- [Recorded data]
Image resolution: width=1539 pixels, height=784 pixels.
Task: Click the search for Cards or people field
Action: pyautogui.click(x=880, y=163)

--

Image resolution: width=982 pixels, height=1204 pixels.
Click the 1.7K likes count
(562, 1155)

--

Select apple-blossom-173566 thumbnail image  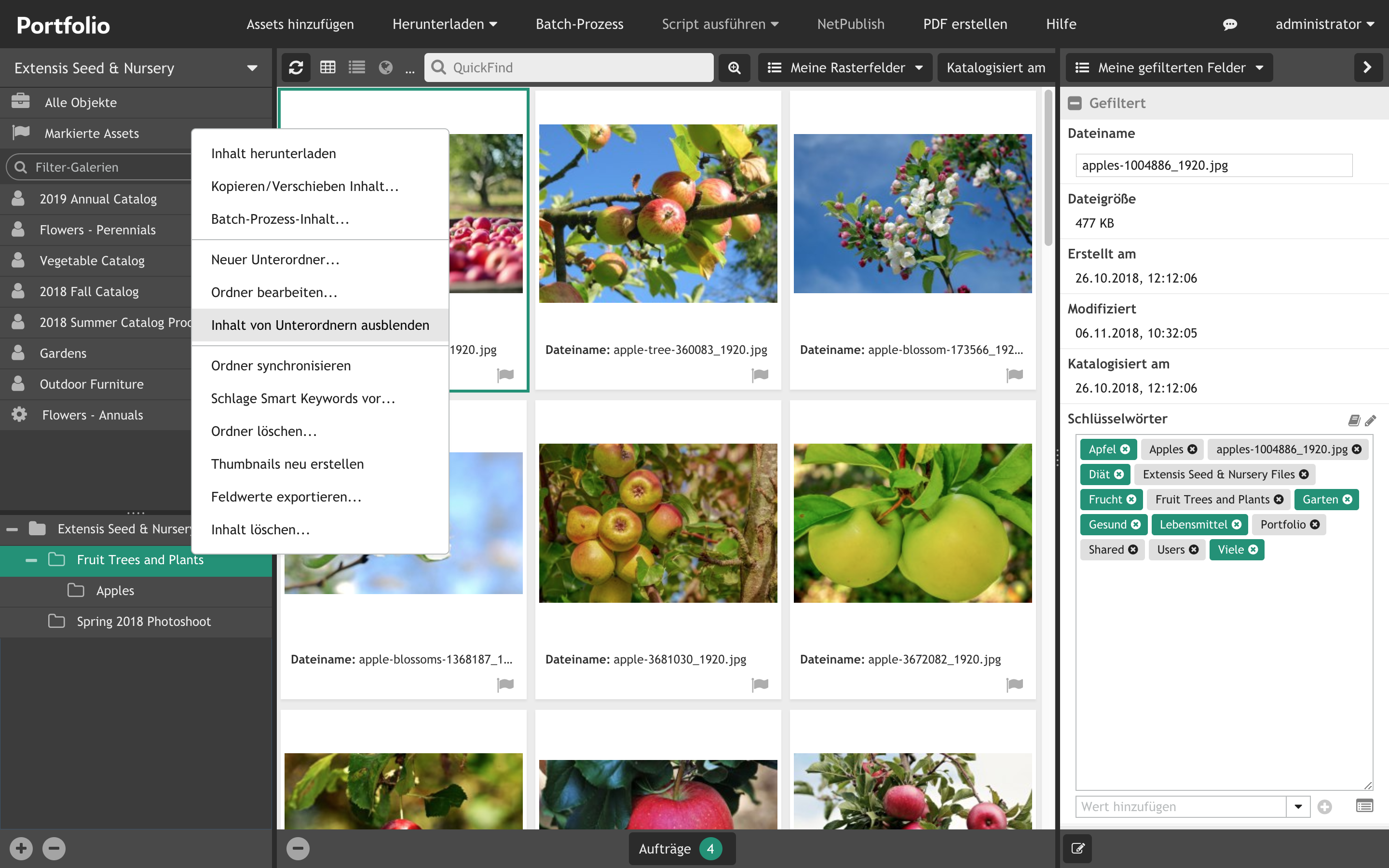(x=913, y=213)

- [What you are asked to do]
Rewrite the items starting at the line with "Image resolution: width=1539" and ending at the line with "Action: pyautogui.click(x=880, y=163)" as a Markdown table with the columns Row and Line, one row per line, skipping blank lines.

- [Written answer]
| Row | Line |
|---|---|
| 1 | Image resolution: width=1539 pixels, height=784 pixels. |
| 2 | Task: Click the search for Cards or people field |
| 3 | Action: pyautogui.click(x=880, y=163) |